Andy R wrote in post #11641989 (external link)
its all about DPI (dots per inch) open your file in cs3, go under image, then image size, and then unclick resample image, this will put a bracket on the sides and resolution, now click on resolution and change it, this will change the size, 350dpi is the best your printer can do (there might be higher ones but not that i have ever used) and you can lower it to say 200, this will make the image bigger but your loosing dpi (quality), you can go as low as around 150 with the image still looking "ok"..........

tkbslc wrote in post #11642200 (external link)
DPI means NOTHING in digital images. Your image only has dots, no inches, in a computer. You don't get inches until you print it on a certain size paper, and then you can work out the dots per inch............

Those two posts provide the definitive answers.

Something else to consider -- I do not know if you have found a printing service that can produce 50 X 75 inch prints on photo quality paper at a reasonable cost. There are also large format ink jet printers used by businesses to print size E drawings or for printing small signs and banners that use paper (or Mylar) rolls, but I am not sure about rolls of photo paper that wide.

When a photo is printed on plain paper, there will be a lot more blurring of individual ink dots compared to photo quality paper which means that sending a high DPI image to the printer using lower quality paper would be meaningless (and the printer driver might downsample to a lower resolution, discarding some of the data anyway). As far as DPI is concerned, with an extremely large print like you want, you could easily go to 100 or even 72 DPI without a problem even when printing on photo paper. It is not necessary to have the same resolution as a small print where the high resolution is necessary to keep fine details from blurring together. A very large print would not have that problem -- instead, the limiting factor would be the image pixel density at the displayed size. It would be worthwhile to find out beforehand what resolution the printer actually uses and consider scaling both the image and print size to not use a greater DPI density. I would prefer to do that in Photoshop where I have some control over the outcome rather than letting the printer RIP (raster image processor) do the resizing. As previously mentioned, scaling the print size has no effect on the actual image data since it is only an instruction to the printer that gives the size that you want. However, the printed results is greatly affected by the way that the printer handles the image data when converting RGB pixels to CMYK dots on paper.
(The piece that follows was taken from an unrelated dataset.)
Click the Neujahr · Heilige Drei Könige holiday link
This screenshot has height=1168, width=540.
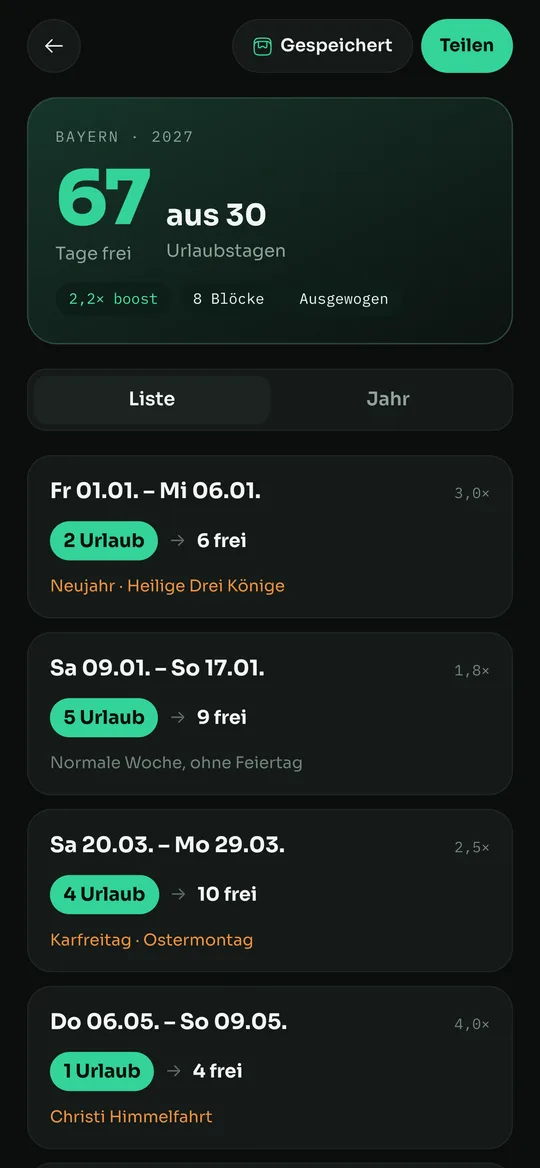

Color profiling on such a printer might be an issue unless there are printers of that size designed for photo printing. I suspect that sRGB is the best colorspace that can be expected from a large format printer. Therefore, it probably is not worth saving the image in a large colorspace such as AdobeRGB. Also, saving the image at anything greater than 8 BPC is probably unnecessary, especially considering that printers only use eight-bit color data when converting RGB data to the printer's CMYK color profile.

I do not know if it makes any difference, but I prefer using the PSD format rather than TIF.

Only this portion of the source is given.